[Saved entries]
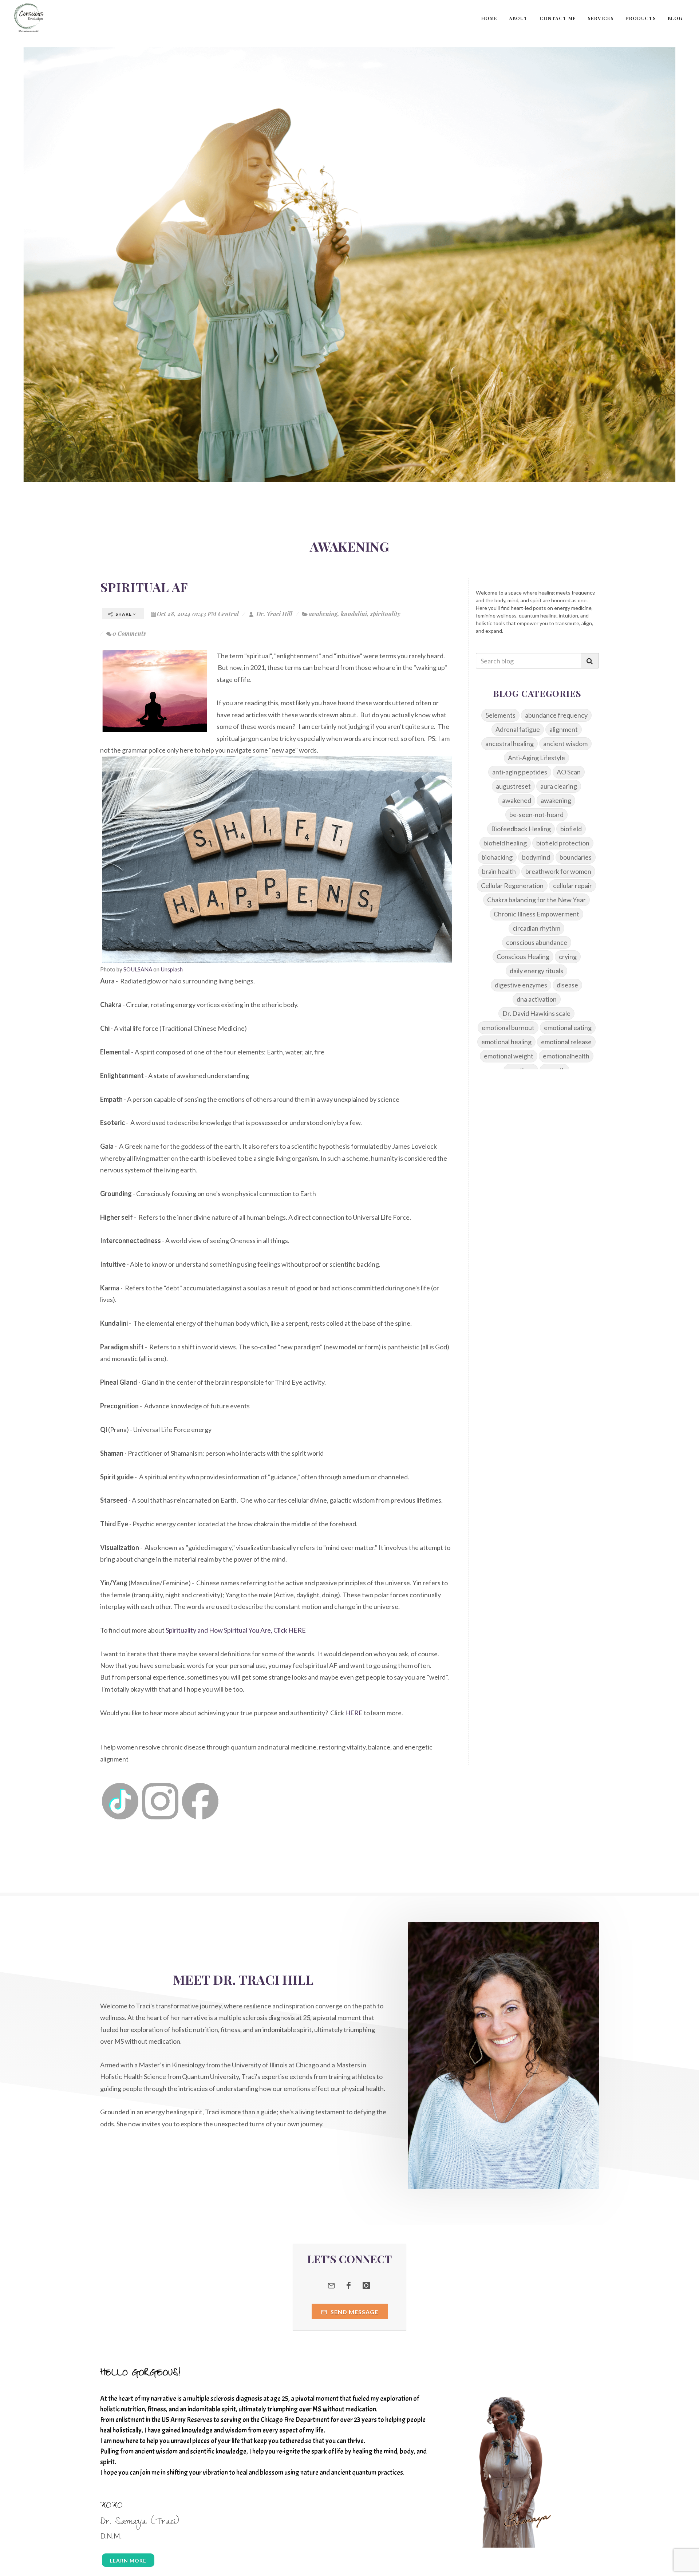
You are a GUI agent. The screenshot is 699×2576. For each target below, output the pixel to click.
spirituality (385, 614)
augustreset (513, 786)
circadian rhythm (536, 928)
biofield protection (562, 843)
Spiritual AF (144, 587)
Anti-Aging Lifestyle (536, 758)
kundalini (354, 614)
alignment (563, 729)
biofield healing (505, 843)
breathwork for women (558, 871)
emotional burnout (508, 1027)
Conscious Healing (523, 956)
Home (489, 18)
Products (640, 18)
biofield (571, 829)
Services (601, 18)
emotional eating (568, 1027)
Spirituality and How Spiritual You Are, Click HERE (236, 1630)
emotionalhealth (566, 1056)
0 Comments (129, 633)
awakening (323, 614)
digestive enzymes (521, 985)
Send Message (353, 2311)
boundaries (576, 857)
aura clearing (558, 786)
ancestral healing (509, 743)
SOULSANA (137, 969)
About (518, 18)
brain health (499, 871)
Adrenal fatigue (517, 729)
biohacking (497, 857)
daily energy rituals (536, 971)
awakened (516, 800)
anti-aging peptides (519, 772)
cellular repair (572, 885)
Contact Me (558, 18)
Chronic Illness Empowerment (536, 914)
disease (567, 985)
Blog (675, 18)
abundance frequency (556, 715)
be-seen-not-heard (536, 814)
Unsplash (172, 969)
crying (568, 956)
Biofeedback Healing (521, 829)
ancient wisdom (565, 743)
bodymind (536, 857)
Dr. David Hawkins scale (536, 1013)
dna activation (537, 999)
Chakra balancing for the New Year (536, 900)
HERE (354, 1713)
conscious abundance (536, 942)
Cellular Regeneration (512, 885)
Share (123, 614)
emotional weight (508, 1056)
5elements (500, 715)
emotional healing (506, 1042)
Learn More (128, 2560)
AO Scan (569, 772)
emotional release (566, 1042)
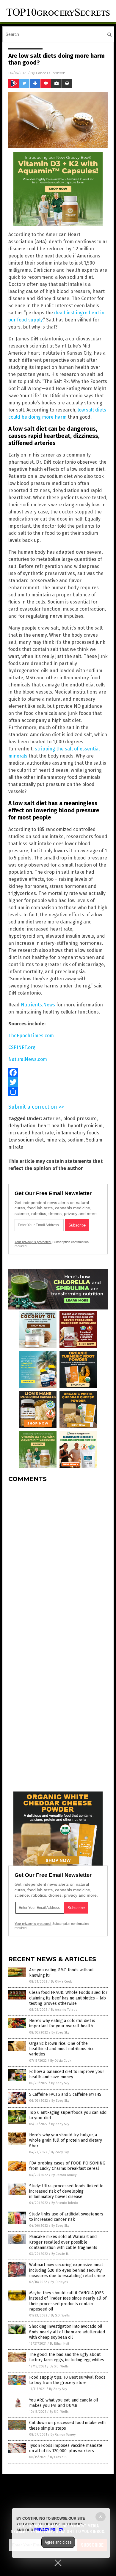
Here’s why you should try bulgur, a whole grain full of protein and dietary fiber (65, 2140)
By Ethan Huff (59, 2344)
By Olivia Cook (61, 1981)
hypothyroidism (85, 1125)
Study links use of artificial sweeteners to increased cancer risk (66, 2217)
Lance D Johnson (50, 73)
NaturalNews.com (27, 1059)
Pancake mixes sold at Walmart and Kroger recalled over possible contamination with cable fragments (63, 2242)
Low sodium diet (26, 1140)
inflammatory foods (77, 1133)
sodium (76, 1140)
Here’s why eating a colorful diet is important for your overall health (62, 2023)
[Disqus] (58, 1561)
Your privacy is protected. (33, 1242)
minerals (55, 1140)
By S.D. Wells (60, 2315)
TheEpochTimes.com (31, 1035)
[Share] (58, 1091)
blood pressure (80, 1118)
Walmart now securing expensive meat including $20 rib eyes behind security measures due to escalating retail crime (67, 2270)
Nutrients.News (38, 1005)
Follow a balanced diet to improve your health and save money (66, 2074)
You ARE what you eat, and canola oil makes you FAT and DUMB (63, 2403)
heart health (51, 1125)
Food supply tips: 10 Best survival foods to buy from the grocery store (67, 2380)
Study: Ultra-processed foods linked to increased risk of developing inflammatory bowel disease (66, 2191)
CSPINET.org (21, 1047)
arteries (52, 1118)
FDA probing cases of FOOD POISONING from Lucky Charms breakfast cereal (67, 2166)
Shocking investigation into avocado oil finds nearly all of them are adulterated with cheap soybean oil (67, 2332)
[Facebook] (58, 1072)
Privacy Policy (48, 2529)
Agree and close (58, 2542)
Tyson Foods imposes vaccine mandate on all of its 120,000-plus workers (65, 2448)
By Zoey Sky (60, 2032)
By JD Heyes (59, 2282)
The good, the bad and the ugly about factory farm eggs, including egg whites (66, 2357)
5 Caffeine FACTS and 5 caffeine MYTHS (65, 2094)
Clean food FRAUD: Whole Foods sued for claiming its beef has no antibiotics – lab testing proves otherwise (68, 1998)
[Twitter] (58, 1082)
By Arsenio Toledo (64, 2010)
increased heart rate (31, 1133)
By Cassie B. (60, 2254)
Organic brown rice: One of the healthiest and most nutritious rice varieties (62, 2049)
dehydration (21, 1125)
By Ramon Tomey (63, 2175)
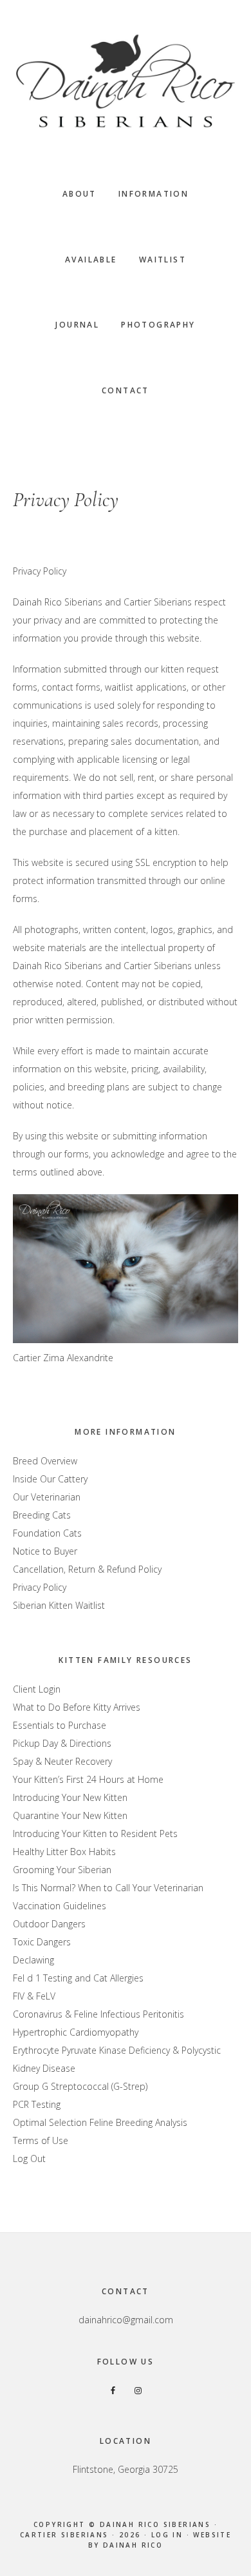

» **How to complete this task**: "with" is the word to look for; copy every line of the data that has it.

» **Problem solution**:
Pancake mixes sold at Walmart and Kroger recalled over possible contamination with cable fragments (63, 2242)
Shocking investigation into avocado oil finds nearly all of them are adulterated with cheap soybean oil (67, 2332)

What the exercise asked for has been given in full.